[Collection entries]
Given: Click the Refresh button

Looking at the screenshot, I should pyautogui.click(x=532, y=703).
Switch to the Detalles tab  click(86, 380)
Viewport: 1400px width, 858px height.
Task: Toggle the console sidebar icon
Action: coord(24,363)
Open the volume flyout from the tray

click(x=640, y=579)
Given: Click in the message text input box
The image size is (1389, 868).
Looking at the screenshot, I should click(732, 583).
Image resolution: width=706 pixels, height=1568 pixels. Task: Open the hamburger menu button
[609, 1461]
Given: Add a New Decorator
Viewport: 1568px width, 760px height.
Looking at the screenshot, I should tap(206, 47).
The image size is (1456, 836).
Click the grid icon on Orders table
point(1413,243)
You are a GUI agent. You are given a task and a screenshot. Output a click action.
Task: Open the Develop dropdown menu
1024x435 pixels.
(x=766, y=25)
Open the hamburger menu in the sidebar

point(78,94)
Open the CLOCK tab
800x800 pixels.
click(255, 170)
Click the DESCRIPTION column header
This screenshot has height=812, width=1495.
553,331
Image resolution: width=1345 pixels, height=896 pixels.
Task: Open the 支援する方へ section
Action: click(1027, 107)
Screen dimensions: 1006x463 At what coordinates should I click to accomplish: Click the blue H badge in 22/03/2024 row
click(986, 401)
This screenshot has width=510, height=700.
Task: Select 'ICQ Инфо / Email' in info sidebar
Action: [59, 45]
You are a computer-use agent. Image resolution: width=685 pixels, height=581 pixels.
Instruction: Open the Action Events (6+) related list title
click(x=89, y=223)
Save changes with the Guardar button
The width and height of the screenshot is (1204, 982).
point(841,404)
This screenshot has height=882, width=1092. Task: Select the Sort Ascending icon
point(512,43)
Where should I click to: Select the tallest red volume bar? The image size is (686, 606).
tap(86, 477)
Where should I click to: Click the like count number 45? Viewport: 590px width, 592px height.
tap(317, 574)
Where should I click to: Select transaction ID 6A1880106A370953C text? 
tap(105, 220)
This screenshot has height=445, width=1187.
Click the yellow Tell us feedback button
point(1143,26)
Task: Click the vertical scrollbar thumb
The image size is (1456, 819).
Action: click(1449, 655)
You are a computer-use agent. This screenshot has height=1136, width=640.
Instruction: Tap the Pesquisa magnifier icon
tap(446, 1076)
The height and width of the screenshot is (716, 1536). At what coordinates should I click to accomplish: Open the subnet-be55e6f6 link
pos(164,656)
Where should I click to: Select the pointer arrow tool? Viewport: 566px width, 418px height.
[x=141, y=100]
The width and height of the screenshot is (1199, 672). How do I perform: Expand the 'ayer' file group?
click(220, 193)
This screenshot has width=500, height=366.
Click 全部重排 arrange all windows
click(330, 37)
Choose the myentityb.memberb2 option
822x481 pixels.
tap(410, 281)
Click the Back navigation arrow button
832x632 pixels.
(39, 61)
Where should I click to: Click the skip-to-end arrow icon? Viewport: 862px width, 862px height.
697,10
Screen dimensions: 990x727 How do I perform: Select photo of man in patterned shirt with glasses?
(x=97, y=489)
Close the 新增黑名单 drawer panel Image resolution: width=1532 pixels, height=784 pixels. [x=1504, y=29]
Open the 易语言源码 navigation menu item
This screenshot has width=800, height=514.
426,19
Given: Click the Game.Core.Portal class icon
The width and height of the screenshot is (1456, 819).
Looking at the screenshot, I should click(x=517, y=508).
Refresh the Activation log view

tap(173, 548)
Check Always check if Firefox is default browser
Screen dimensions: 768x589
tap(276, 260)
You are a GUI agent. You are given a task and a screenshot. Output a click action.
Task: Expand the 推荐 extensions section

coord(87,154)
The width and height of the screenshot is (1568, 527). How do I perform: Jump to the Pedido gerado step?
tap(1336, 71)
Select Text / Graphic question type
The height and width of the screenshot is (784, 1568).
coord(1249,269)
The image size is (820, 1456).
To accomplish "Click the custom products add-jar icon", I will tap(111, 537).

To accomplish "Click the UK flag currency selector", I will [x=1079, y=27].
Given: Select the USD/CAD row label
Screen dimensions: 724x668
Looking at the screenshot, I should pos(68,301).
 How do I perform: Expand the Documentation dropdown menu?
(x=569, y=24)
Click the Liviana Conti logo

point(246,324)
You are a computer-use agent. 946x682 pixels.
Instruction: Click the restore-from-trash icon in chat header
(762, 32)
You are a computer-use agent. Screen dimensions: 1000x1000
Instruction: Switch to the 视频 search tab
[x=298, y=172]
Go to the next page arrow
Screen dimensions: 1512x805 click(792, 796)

* GIVEN PROBLEM
Reproduce every one of the entries above verbatim, line for line.

* OUTPUT OF THE EXERCISE
Given: Click the Refresh button

Looking at the screenshot, I should pyautogui.click(x=532, y=703).
Switch to the Detalles tab  click(86, 380)
Viewport: 1400px width, 858px height.
Task: Toggle the console sidebar icon
Action: coord(24,363)
Open the volume flyout from the tray

click(x=640, y=579)
Given: Click in the message text input box
The image size is (1389, 868).
Looking at the screenshot, I should click(732, 583).
Image resolution: width=706 pixels, height=1568 pixels. Task: Open the hamburger menu button
[609, 1461]
Given: Add a New Decorator
Viewport: 1568px width, 760px height.
Looking at the screenshot, I should tap(206, 47).
The image size is (1456, 836).
Click the grid icon on Orders table
point(1413,243)
You are a GUI agent. You are given a task and a screenshot. Output a click action.
Task: Open the Develop dropdown menu
1024x435 pixels.
(x=766, y=25)
Open the hamburger menu in the sidebar

point(78,94)
Open the CLOCK tab
800x800 pixels.
click(255, 170)
Click the DESCRIPTION column header
This screenshot has height=812, width=1495.
553,331
Image resolution: width=1345 pixels, height=896 pixels.
Task: Open the 支援する方へ section
Action: click(1027, 107)
Screen dimensions: 1006x463 At what coordinates should I click to accomplish: Click the blue H badge in 22/03/2024 row
click(986, 401)
This screenshot has width=510, height=700.
Task: Select 'ICQ Инфо / Email' in info sidebar
Action: [59, 45]
You are a computer-use agent. Image resolution: width=685 pixels, height=581 pixels.
Instruction: Open the Action Events (6+) related list title
click(x=89, y=223)
Save changes with the Guardar button
The width and height of the screenshot is (1204, 982).
point(841,404)
This screenshot has height=882, width=1092. Task: Select the Sort Ascending icon
point(512,43)
Where should I click to: Select the tallest red volume bar? The image size is (686, 606).
tap(86, 477)
Where should I click to: Click the like count number 45? Viewport: 590px width, 592px height.
tap(317, 574)
Where should I click to: Select transaction ID 6A1880106A370953C text? 
tap(105, 220)
This screenshot has height=445, width=1187.
Click the yellow Tell us feedback button
point(1143,26)
Task: Click the vertical scrollbar thumb
The image size is (1456, 819).
Action: click(1449, 655)
You are a computer-use agent. This screenshot has height=1136, width=640.
Instruction: Tap the Pesquisa magnifier icon
tap(446, 1076)
The height and width of the screenshot is (716, 1536). At what coordinates should I click to accomplish: Open the subnet-be55e6f6 link
pos(164,656)
Where should I click to: Select the pointer arrow tool? Viewport: 566px width, 418px height.
[x=141, y=100]
The width and height of the screenshot is (1199, 672). How do I perform: Expand the 'ayer' file group?
click(220, 193)
This screenshot has width=500, height=366.
Click 全部重排 arrange all windows
click(330, 37)
Choose the myentityb.memberb2 option
822x481 pixels.
tap(410, 281)
Click the Back navigation arrow button
832x632 pixels.
(39, 61)
Where should I click to: Click the skip-to-end arrow icon? Viewport: 862px width, 862px height.
697,10
Screen dimensions: 990x727 How do I perform: Select photo of man in patterned shirt with glasses?
(x=97, y=489)
Close the 新增黑名单 drawer panel Image resolution: width=1532 pixels, height=784 pixels. [x=1504, y=29]
Open the 易语言源码 navigation menu item
This screenshot has width=800, height=514.
426,19
Given: Click the Game.Core.Portal class icon
The width and height of the screenshot is (1456, 819).
Looking at the screenshot, I should click(x=517, y=508).
Refresh the Activation log view

tap(173, 548)
Check Always check if Firefox is default browser
Screen dimensions: 768x589
tap(276, 260)
You are a GUI agent. You are given a task and a screenshot. Output a click action.
Task: Expand the 推荐 extensions section

coord(87,154)
The width and height of the screenshot is (1568, 527). How do I perform: Jump to the Pedido gerado step?
tap(1336, 71)
Select Text / Graphic question type
The height and width of the screenshot is (784, 1568).
coord(1249,269)
The image size is (820, 1456).
To accomplish "Click the custom products add-jar icon", I will tap(111, 537).

To accomplish "Click the UK flag currency selector", I will [x=1079, y=27].
Given: Select the USD/CAD row label
Screen dimensions: 724x668
Looking at the screenshot, I should pos(68,301).
 How do I perform: Expand the Documentation dropdown menu?
(x=569, y=24)
Click the Liviana Conti logo

point(246,324)
You are a computer-use agent. 946x682 pixels.
Instruction: Click the restore-from-trash icon in chat header
(762, 32)
You are a computer-use agent. Screen dimensions: 1000x1000
Instruction: Switch to the 视频 search tab
[x=298, y=172]
Go to the next page arrow
Screen dimensions: 1512x805 click(792, 796)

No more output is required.